The cost of renting a home is going through the roof. But top economic policymakers do not appear to be much concerned about the rise in rent. They are either ignoring what has developed into a crisis or are ill-informed about it.
According to a survey of housing-price trends by Kookmin Bank, rents rose an average 0.2 percent throughout the nation during the week ending on Jan. 3. The bank said they had been on the rise for the 23rd consecutive month. Last year, they gained 7.1 percent, an eight-year high.
The nationwide increases fail to reflect the rent crisis that residents in and around Seoul face. A resident in northern Seoul is quoted as saying that the deposit for the home he rented two years ago has doubled to 400 million won and that his family will have to move from the capital to a remote, affordable place in the suburbs.
President Lee Myung-bak’s administration has repeatedly promised to improve the housing conditions, shifting its policy from home ownership to renting. But families in and around Seoul are finding it increasingly difficult to rent homes at reasonable prices.

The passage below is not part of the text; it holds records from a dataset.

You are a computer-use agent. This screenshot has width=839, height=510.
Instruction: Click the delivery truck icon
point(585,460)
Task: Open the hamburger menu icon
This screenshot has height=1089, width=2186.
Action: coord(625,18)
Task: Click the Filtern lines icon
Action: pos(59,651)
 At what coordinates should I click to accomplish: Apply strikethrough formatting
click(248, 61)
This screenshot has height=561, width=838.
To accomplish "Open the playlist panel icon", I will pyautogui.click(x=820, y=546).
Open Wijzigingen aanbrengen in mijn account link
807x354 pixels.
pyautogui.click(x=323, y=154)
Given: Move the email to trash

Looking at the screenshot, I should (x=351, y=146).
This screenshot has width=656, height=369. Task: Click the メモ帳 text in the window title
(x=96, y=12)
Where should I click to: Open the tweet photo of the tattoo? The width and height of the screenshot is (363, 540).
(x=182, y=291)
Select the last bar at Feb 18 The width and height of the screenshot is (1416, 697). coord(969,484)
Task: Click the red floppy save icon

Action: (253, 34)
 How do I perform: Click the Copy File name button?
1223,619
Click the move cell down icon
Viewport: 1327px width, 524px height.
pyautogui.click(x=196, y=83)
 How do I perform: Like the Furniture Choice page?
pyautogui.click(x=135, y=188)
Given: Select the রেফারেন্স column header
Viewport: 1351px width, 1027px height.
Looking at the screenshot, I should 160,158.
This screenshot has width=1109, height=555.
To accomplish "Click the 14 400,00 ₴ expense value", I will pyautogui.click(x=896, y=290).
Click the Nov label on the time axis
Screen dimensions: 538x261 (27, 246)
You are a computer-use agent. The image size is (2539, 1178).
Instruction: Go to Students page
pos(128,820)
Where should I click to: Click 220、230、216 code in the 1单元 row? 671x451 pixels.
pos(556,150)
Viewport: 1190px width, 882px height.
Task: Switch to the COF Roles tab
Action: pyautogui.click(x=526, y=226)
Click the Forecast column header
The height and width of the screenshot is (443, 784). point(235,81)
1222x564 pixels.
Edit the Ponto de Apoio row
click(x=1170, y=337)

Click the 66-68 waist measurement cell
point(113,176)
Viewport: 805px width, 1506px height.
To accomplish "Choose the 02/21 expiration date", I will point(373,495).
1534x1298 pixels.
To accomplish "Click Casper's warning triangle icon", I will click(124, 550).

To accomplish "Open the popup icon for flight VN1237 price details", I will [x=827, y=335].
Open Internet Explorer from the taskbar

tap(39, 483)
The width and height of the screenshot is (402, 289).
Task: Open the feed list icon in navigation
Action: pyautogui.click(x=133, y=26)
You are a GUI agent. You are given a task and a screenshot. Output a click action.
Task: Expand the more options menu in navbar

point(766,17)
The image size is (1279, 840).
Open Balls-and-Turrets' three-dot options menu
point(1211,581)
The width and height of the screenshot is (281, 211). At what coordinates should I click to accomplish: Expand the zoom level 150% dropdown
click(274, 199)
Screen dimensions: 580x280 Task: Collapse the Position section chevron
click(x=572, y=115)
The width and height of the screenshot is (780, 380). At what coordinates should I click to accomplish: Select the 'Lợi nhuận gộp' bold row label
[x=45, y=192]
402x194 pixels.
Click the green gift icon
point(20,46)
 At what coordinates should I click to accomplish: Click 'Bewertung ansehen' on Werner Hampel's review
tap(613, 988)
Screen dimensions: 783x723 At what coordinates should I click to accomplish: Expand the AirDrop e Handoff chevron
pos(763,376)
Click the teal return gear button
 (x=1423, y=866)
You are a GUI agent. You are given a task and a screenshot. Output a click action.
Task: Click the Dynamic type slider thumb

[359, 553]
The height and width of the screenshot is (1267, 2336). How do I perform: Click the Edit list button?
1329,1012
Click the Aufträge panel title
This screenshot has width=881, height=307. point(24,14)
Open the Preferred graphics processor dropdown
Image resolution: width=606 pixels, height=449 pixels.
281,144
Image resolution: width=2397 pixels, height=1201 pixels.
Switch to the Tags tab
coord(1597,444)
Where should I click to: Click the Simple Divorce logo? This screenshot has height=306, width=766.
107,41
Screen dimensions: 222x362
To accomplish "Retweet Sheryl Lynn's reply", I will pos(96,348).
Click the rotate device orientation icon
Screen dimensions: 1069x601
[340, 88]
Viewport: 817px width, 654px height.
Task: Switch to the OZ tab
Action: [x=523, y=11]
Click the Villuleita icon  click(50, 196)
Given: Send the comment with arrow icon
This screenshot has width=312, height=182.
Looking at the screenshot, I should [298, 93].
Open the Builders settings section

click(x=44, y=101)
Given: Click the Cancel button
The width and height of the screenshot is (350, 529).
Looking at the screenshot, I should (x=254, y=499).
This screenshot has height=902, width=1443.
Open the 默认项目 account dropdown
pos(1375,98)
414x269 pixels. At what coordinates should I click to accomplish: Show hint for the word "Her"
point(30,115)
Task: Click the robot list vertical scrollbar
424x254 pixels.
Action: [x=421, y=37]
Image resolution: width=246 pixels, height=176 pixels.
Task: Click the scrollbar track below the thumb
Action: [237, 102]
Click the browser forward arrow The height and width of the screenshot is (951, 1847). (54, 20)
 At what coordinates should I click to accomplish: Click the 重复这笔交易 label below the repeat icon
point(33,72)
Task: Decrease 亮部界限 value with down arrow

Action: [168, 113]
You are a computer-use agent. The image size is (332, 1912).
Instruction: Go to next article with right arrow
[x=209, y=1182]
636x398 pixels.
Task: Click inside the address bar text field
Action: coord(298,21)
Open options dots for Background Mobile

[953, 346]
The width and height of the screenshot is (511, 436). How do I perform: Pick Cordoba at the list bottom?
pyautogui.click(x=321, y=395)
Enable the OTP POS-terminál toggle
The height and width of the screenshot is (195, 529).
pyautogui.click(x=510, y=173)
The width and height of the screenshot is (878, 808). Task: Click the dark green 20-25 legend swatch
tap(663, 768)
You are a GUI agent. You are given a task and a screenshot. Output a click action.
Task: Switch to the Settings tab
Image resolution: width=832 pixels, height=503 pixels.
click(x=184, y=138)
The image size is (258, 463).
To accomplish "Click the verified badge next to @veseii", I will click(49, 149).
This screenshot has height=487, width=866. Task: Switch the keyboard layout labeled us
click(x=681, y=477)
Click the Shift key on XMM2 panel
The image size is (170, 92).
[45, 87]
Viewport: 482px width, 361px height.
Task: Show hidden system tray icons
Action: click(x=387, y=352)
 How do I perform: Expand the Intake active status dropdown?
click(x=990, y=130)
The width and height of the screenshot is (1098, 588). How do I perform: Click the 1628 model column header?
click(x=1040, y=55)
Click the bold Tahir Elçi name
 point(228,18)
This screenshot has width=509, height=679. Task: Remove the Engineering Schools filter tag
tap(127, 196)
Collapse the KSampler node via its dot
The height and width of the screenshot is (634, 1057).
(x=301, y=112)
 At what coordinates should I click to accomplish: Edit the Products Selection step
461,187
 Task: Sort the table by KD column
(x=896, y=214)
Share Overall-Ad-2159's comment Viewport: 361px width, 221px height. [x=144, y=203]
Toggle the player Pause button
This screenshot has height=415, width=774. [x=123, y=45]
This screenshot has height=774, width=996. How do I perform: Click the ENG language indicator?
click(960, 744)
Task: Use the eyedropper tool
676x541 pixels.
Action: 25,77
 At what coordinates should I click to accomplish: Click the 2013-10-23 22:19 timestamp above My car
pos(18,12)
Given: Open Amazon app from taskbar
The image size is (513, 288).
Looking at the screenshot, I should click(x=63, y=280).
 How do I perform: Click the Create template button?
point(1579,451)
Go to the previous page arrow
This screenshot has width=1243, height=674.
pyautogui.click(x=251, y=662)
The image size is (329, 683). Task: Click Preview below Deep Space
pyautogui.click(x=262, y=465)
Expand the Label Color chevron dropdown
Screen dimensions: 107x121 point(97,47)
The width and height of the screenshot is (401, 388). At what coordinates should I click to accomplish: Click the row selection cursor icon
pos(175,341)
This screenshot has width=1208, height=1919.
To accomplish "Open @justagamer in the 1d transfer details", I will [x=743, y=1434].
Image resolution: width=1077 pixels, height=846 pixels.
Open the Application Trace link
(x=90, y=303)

The minister responsible for housing acknowledges this problem, but he is quick to say it is only a passing phenomenon. The administration has recently promised to make more loans available to those renting homes and build more homes for renting. But this leisurely policy hardly addresses the immediate problem confronting the hard-pressed families in search of homes.
This is not to say the administration is misguided in promoting a policy focusing on rental housing. Instead, it has failed to meet the growing demand. As a makeshift attempt to alleviate the housing problem, the administration may well study the possibility of making a sizable portion of the 30,000 unsold new apartments in Seoul’s suburbs available for rent.